Officials' Drinks - It's Your Shout

Michelle Robinson, Marika Hill & Kirsty Johnston

Taxpayers are coughing up thousands of dollars to welcome public servants into the government's embrace - then spending even more on boozy farewells when they leave.

Figures obtained under the Official Information Act show that almost half a million dollars of public money went on morning tea shouts, powhiri and farewell parties over the past three years. The amount of $453,450 is a conservative estimate as many government-funded organisations - including the police - refused to answer questions, preferring to keep their spending secret.

Other organisations could provide only the figures for the most recent event held, due to a lack of detailed accounting reports into workplace shouts and cultural occasions.

This was despite State Services Commissioner Iain Rennie saying transparency was crucial to maintaining a high level of public trust in state services.
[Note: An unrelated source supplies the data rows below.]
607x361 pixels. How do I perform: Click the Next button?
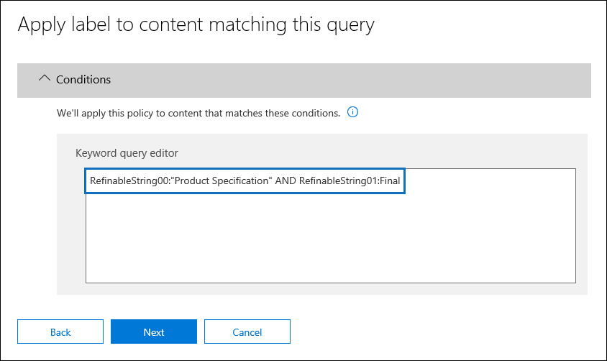click(x=154, y=332)
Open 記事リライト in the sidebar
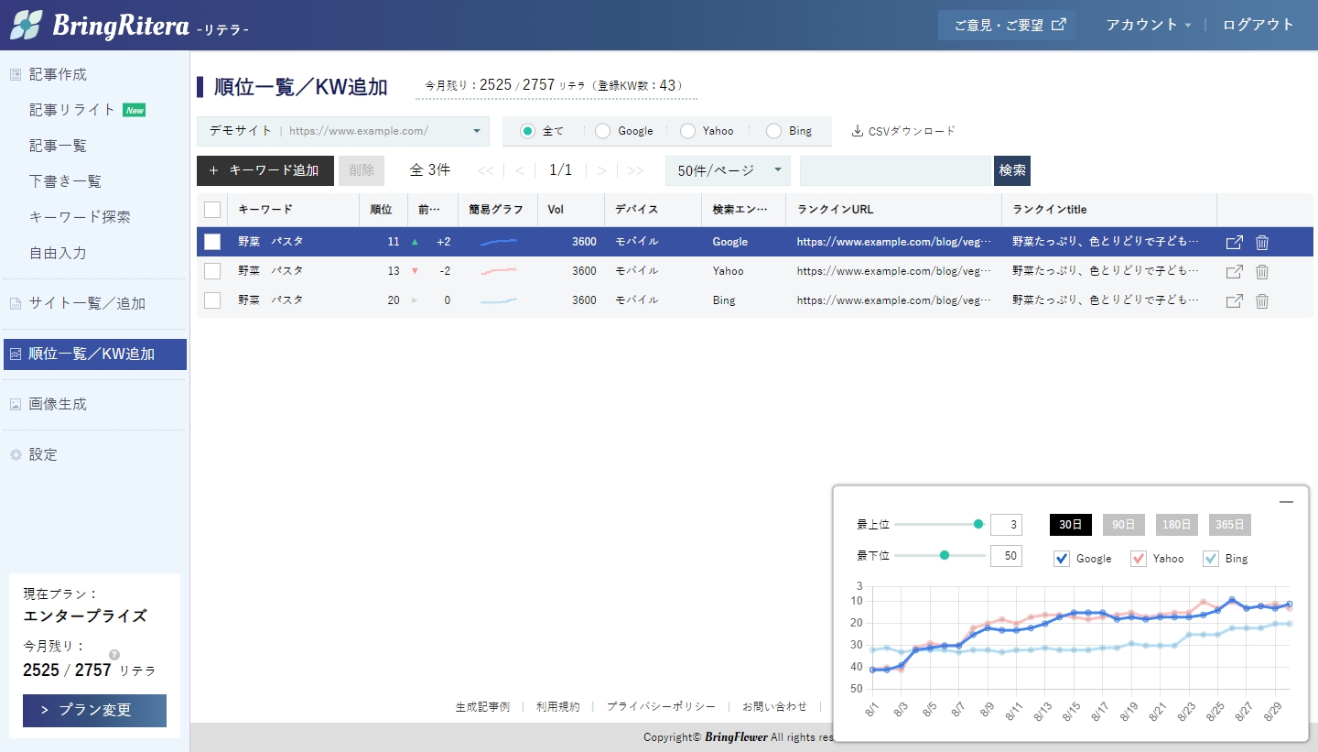 72,110
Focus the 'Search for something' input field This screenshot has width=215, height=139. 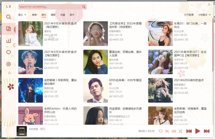pos(50,6)
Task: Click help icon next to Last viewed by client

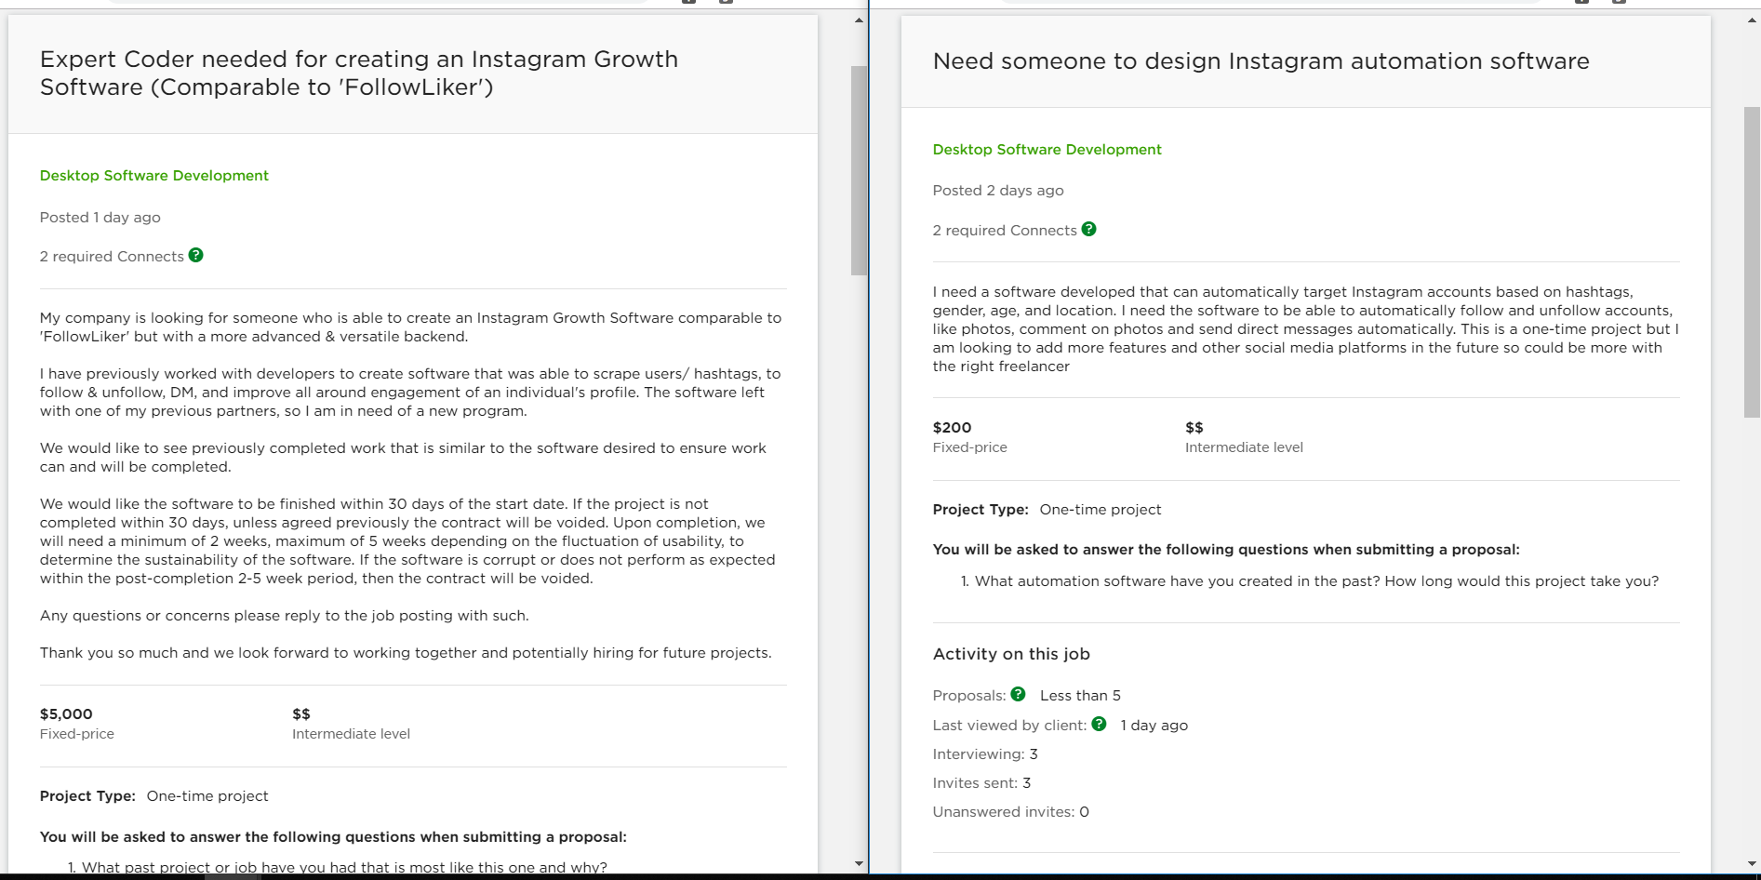Action: coord(1099,724)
The Sunday Star-Times investigation into “morning tea tax” found farewell parties accounted for the highest cost to the taxpayer, at $364,882 during the three years since 2009.

Powhiri and morning teas came in at $51,972 and $36,596 respectively.

The biggest spender was the Ministry of Economic Development, with a bill of $76,277 over three years, including $71,147 spent on farewells.

The ministry said the events were “not just about the individual who is arriving or leaving, but contribute to building strong teams who work well together. Our managers continue to be conscious of the need to reduce expenditure wherever possible”.

One of the government's smaller ministries, Te Puni Kokiri, cost taxpayers $40,000. The money was mainly spent on $29,000 worth of farewells.

There were 24 last year.

A Te Puni Kokiri spokeswoman said the organisation takes a "restrained and prudent approach" to approving funding for welcomes and farewells.

Almost $10,000 of the farewell spending was for one retirement party for a senior staff member.

The departing staff member, aged in his late seventies, had given more than 50 years to the navy, the police force and Maori affairs.

"The decision to approve the function with its associated costs was not taken lightly and this one occasion was significantly higher in costs than any other retirement or farewell.

"Given the age of the staff member retiring, his years of public service and the community work that he did, this rare occasion warranted the special attention that it was afforded.”

Policy provided by the agencies showed varying approaches across the state sector - with some providing clear guidelines on spending and others having a broad-brush approach.

Some, like the Ministry for the Environment, noted the “challenge" to find "the right balance between management discretion and the risks of perceived inconsistency”.

The Ministry of Culture and Heritage addressed this by recognising the importance of separating the ministry's contribution to farewells with a subsidy for the usual Friday night drinks.

“As a general rule the official ministry farewell is better scheduled as a morning tea than as evening drinks,” it said.

Health boards and councils also shelled out public money for parties. The Northland District Health Board spent $3400 on a dinner for the outgoing chief executive, and the Tauranga City Council spent more than $10,000 on farewells over three years. This included invitations and a designer booklet for one event.

Some agencies appeared more miserly.

A number of departments and universities asked staff to bring their own morning tea for events, and gifts were bought from staff collections.

Some had per-person caps - $7.50, in the case of the Labour Department, with a ceiling of $200.

The Department of Internal Affairs has integrated many separate agencies over the past three years. A department spokesperson said a modest function was an appropriate use of money to acknowledge staff contributions.

Minister of Local Government David Carter said local authorities should be tightening their belts, much as households were being forced to.

But he would not interfere in councils' operational spending.

“The Government's proposed local government reforms are sending a strong message to local authorities to operate as efficiently and effectively as possible.

" In these challenging economic times, ratepayers need assurance that their money is spent wisely."